Last but not least, our cousin Andrew Millard is holding up the Millard name in South Africa, having grown up on the Eastern Cape and now living in Johannesburg.

Millard Name Origins:

There is more than one origin for the Millard name, but the most common is derived from the word Myll, Anglo-Saxon for a mill (to grind grain for flour, to pump water, and to power other pre-Industrial age equipment).  In mediaeval times in England, most people, unless nobility, did not have or use a surname, this changed in the 1300s when John of Gaunt Duke of Lancaster, son of Edward III, uncle of Richard II, father of Henry IV, and the richest and most hated man in the kingdom, introduced a poll tax on every citizen, and a surname was required to identify each person.  Thus, John the Baker became John Baker, and Robert who worked at or owned the Myll became Robert Myllward or Meleward.  Almost everyone was still illiterate, and name spellings were totally at the whim of the clerk or parish priest, either of whom were often only semi-literate themselves!

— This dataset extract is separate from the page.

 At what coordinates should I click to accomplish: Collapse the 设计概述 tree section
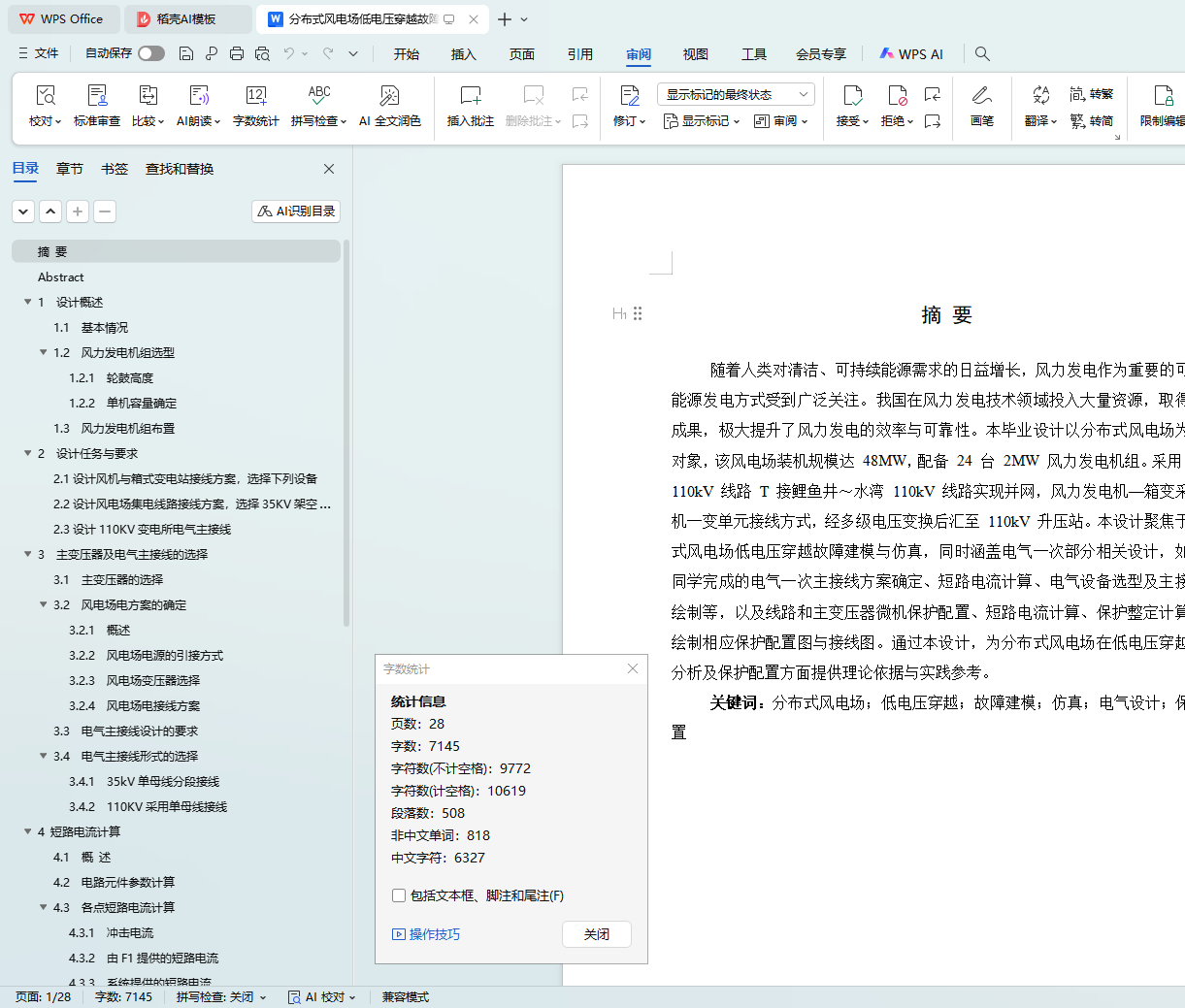[28, 303]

This meant that hundreds of people, unconnected either genealogically or biologically, suddenly all had the same surname.  The name was transmogrified during the 1600s when parish records were required to be maintained and saved, with Millard and then Miller becoming commonplace.  Early examples of the surname recordings include Richard Meleward in the county of Sussex in 1296, Walter le Milneward in the letter books of the city of London in 1300, and Robert le Moleward in the Subsidy Tax rolls of Derbyshire in 1327, although these could also be descendants of French Normans from the conquering of Britain by William the Conqueror in 1088.  The Millards living in France at the present time could also be decendants of the Normans.

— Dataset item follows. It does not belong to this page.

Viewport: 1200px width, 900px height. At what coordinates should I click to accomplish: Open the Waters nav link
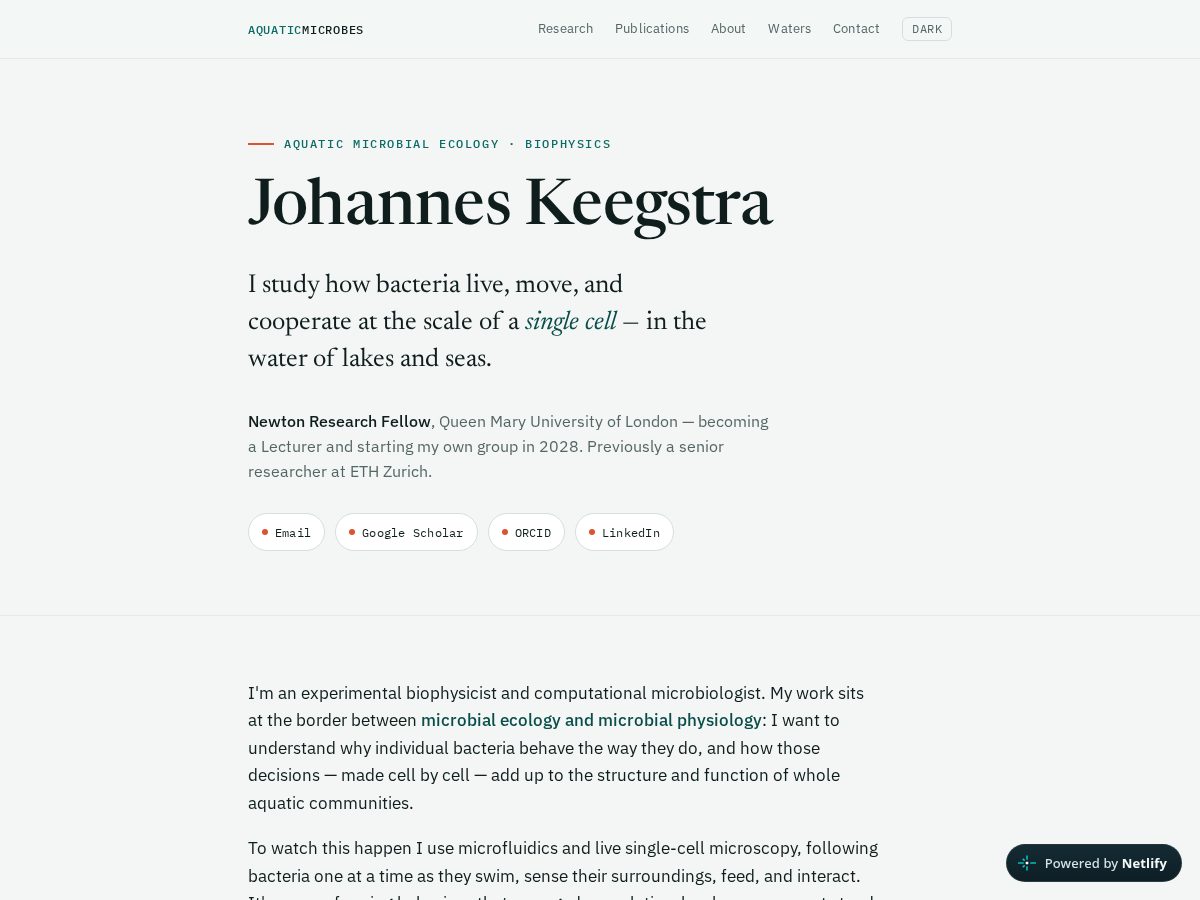point(789,29)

Although mill operators were respected and valuable members of their community, they were considered as slightly above peasants, but none worthy of a coat of arms.

For a number of reasons, we believe the second origin of the name Millard could be from French Huguenot refugees escaping to England in the 1500s.  Both the Maulden Millards and the Pennsylvania Millards share a common ancestry belief their families were Huguenots.